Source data
========================

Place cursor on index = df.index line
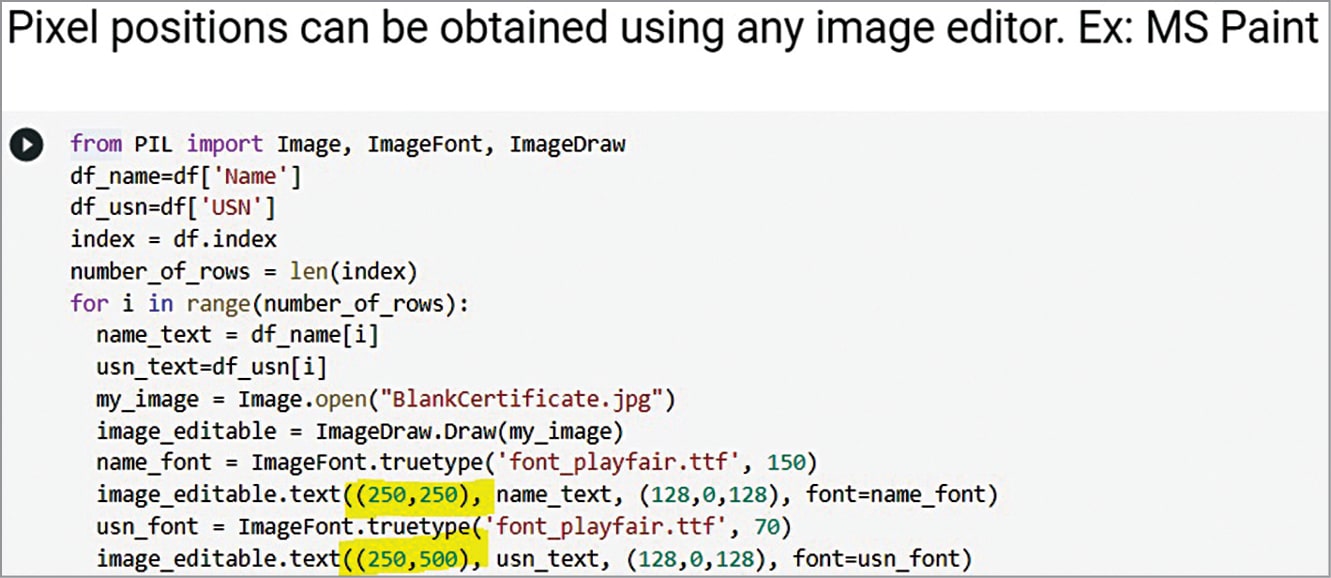Screen dimensions: 1331x578 (173, 240)
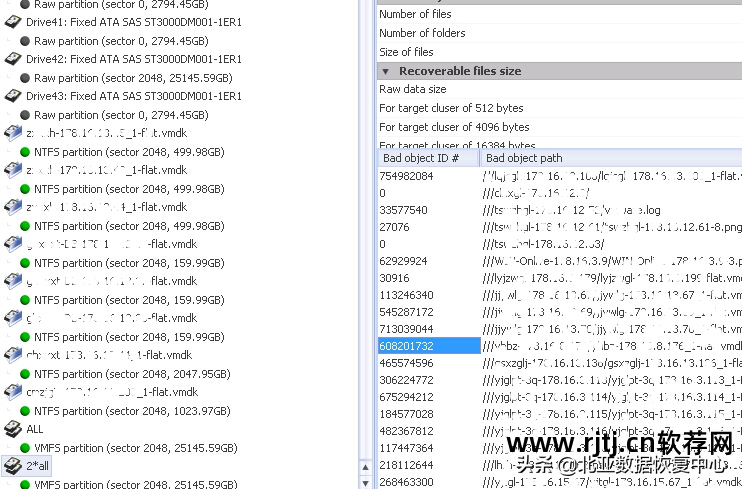Click the Drive43 hard disk icon
Image resolution: width=742 pixels, height=489 pixels.
pyautogui.click(x=13, y=96)
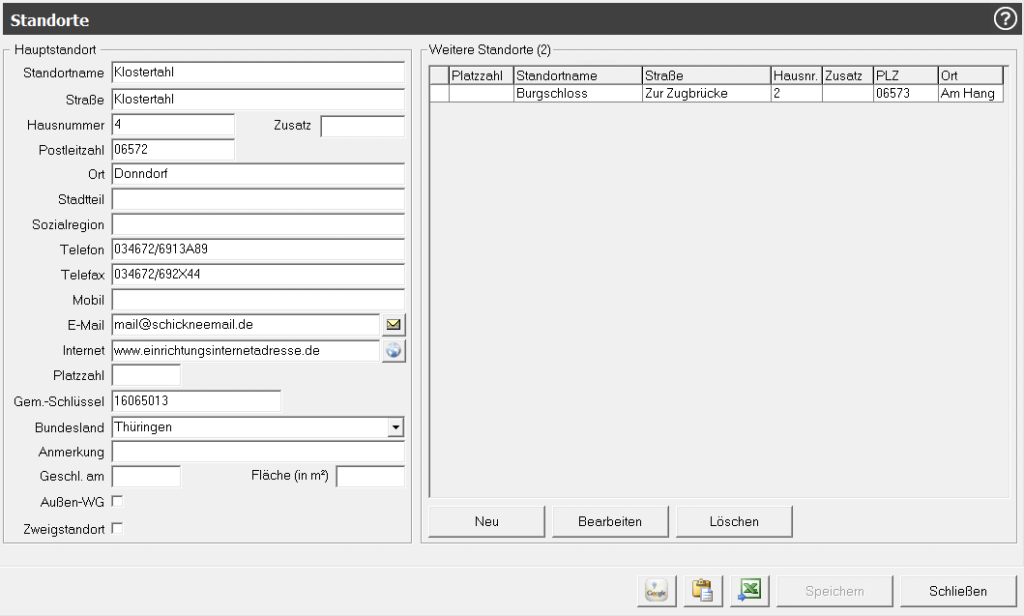
Task: Click the Neu button
Action: pos(487,521)
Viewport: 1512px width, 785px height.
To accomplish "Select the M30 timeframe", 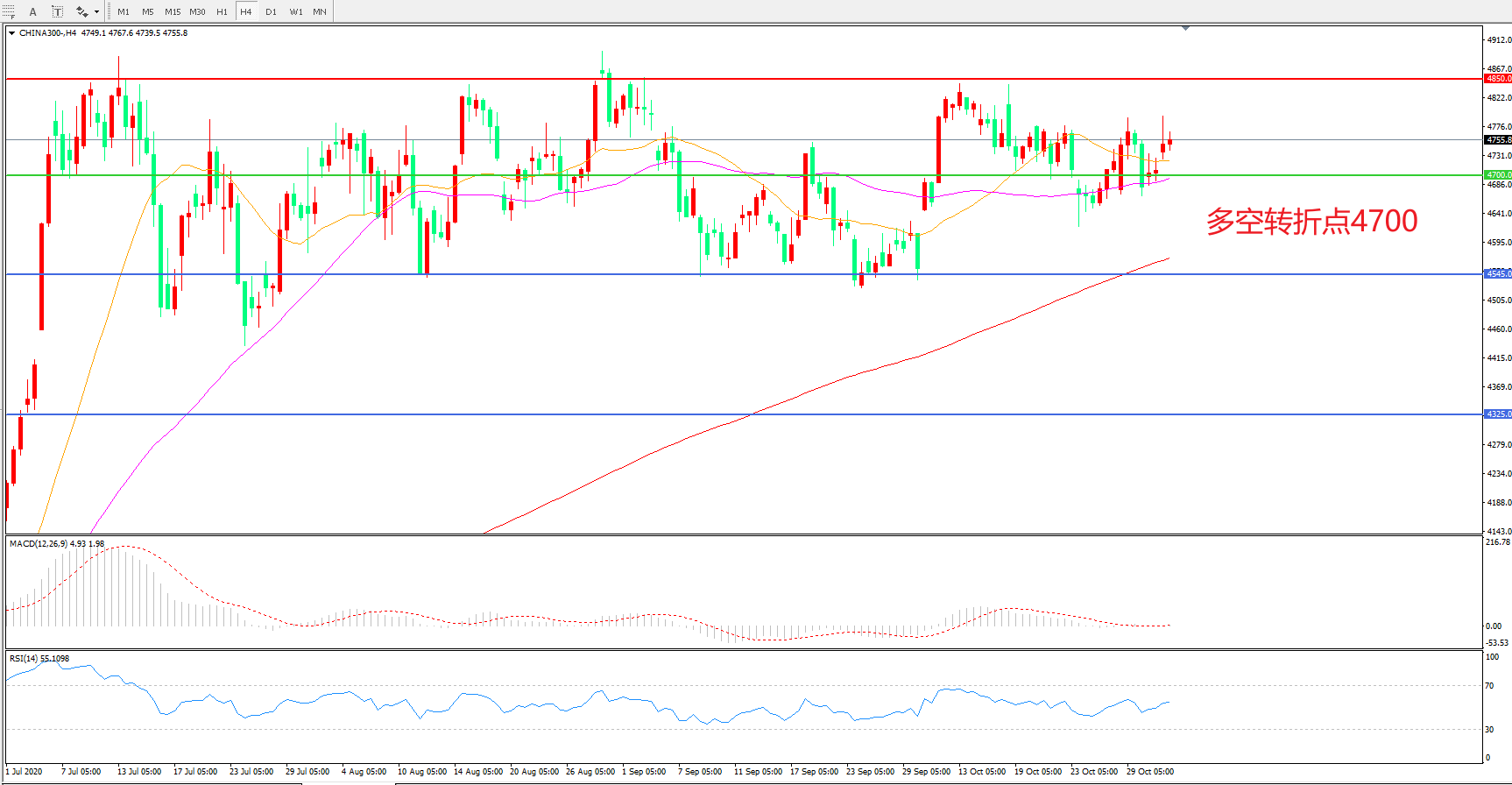I will (197, 11).
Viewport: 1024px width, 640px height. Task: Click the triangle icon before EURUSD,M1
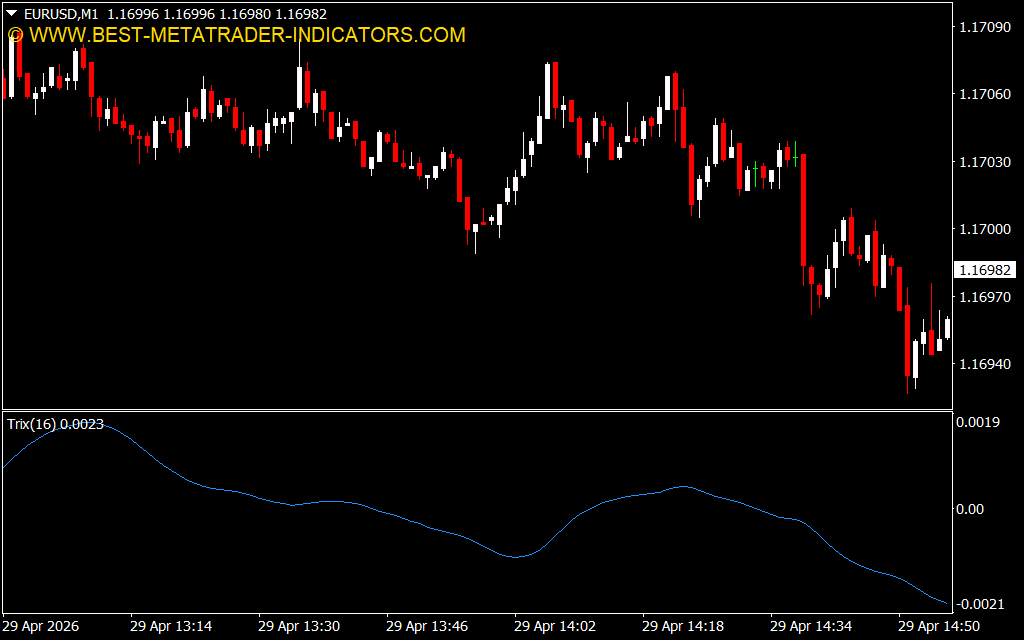[x=11, y=12]
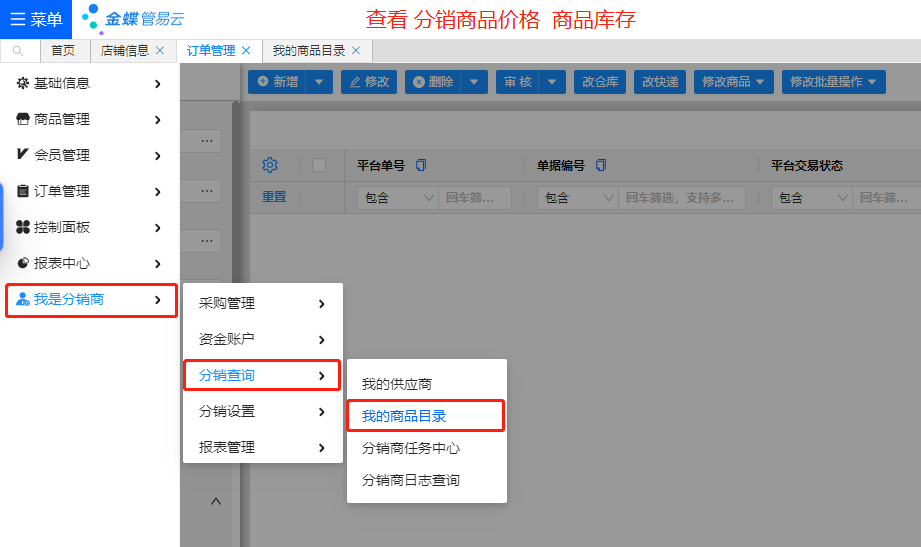Open 采购管理 submenu item

pyautogui.click(x=262, y=303)
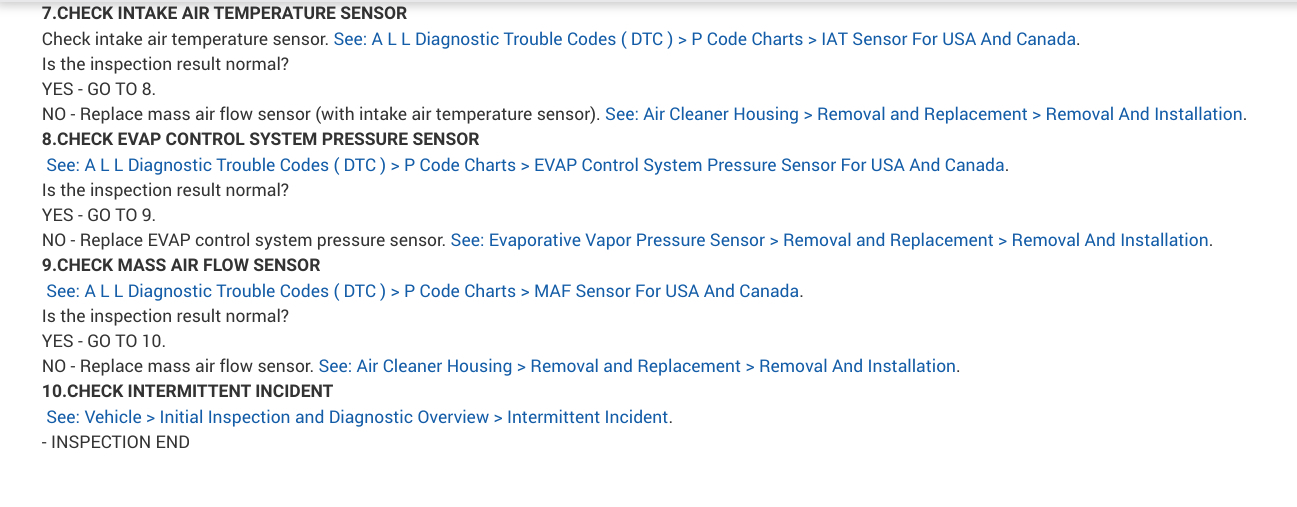Click the '7.CHECK INTAKE AIR TEMPERATURE SENSOR' heading
Viewport: 1297px width, 507px height.
(224, 14)
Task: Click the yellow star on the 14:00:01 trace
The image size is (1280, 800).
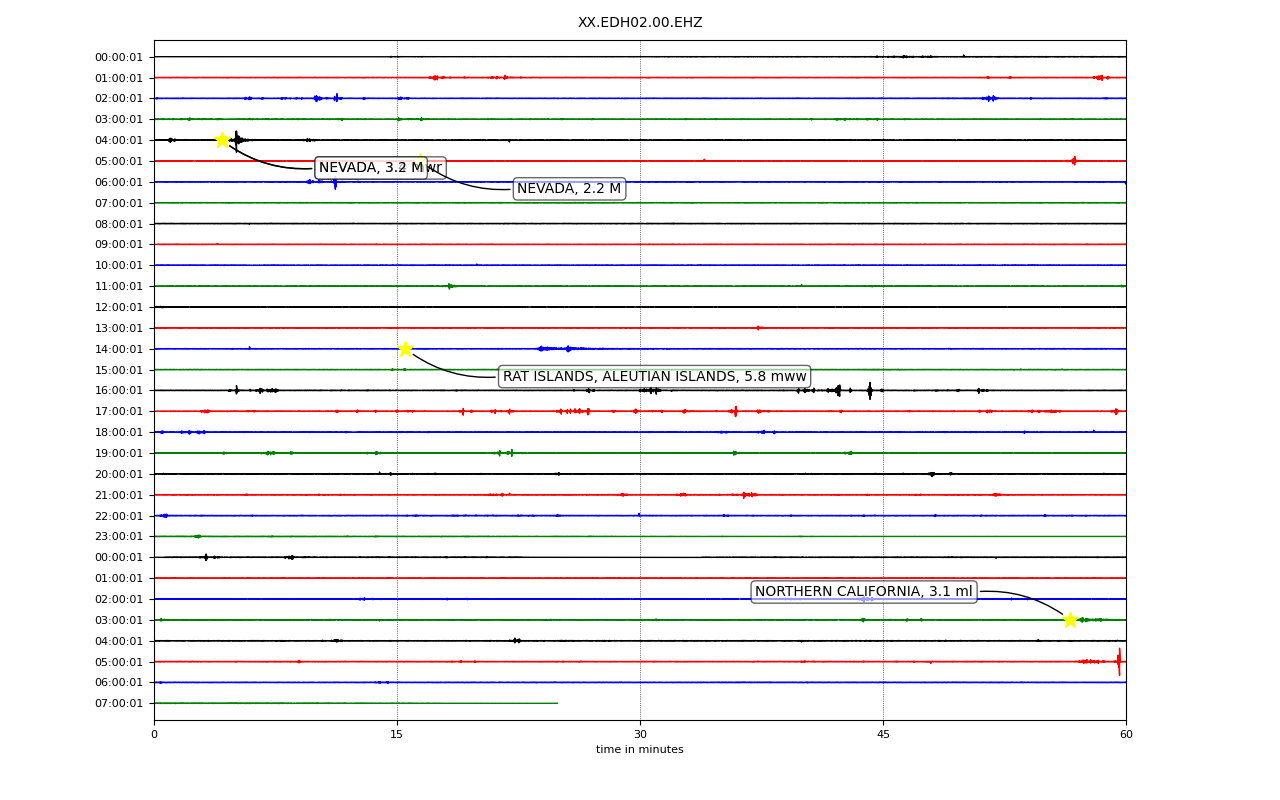Action: point(405,349)
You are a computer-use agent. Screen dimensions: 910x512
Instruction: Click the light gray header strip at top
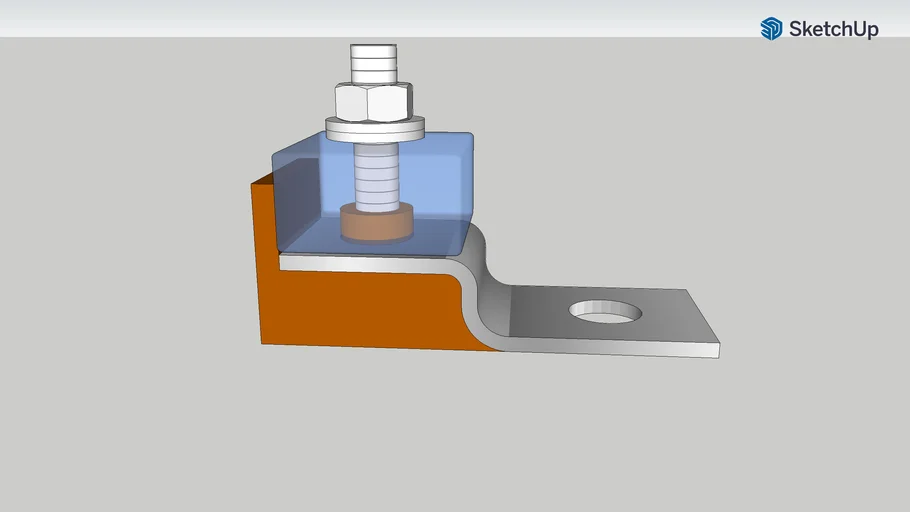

========================

Your objective:
The images in the entries above should be left out; please reproduce exactly the lines from the first through the one containing "Viewport: 1512px width, 785px height.".

Result of the exercise:
Place cursor on index = df.index line
Screen dimensions: 1331x578 (173, 240)
Click the Drive43 hard disk icon
Image resolution: width=742 pixels, height=489 pixels.
pyautogui.click(x=13, y=96)
Task: Click the Neu button
Action: pos(487,521)
Viewport: 1512px width, 785px height.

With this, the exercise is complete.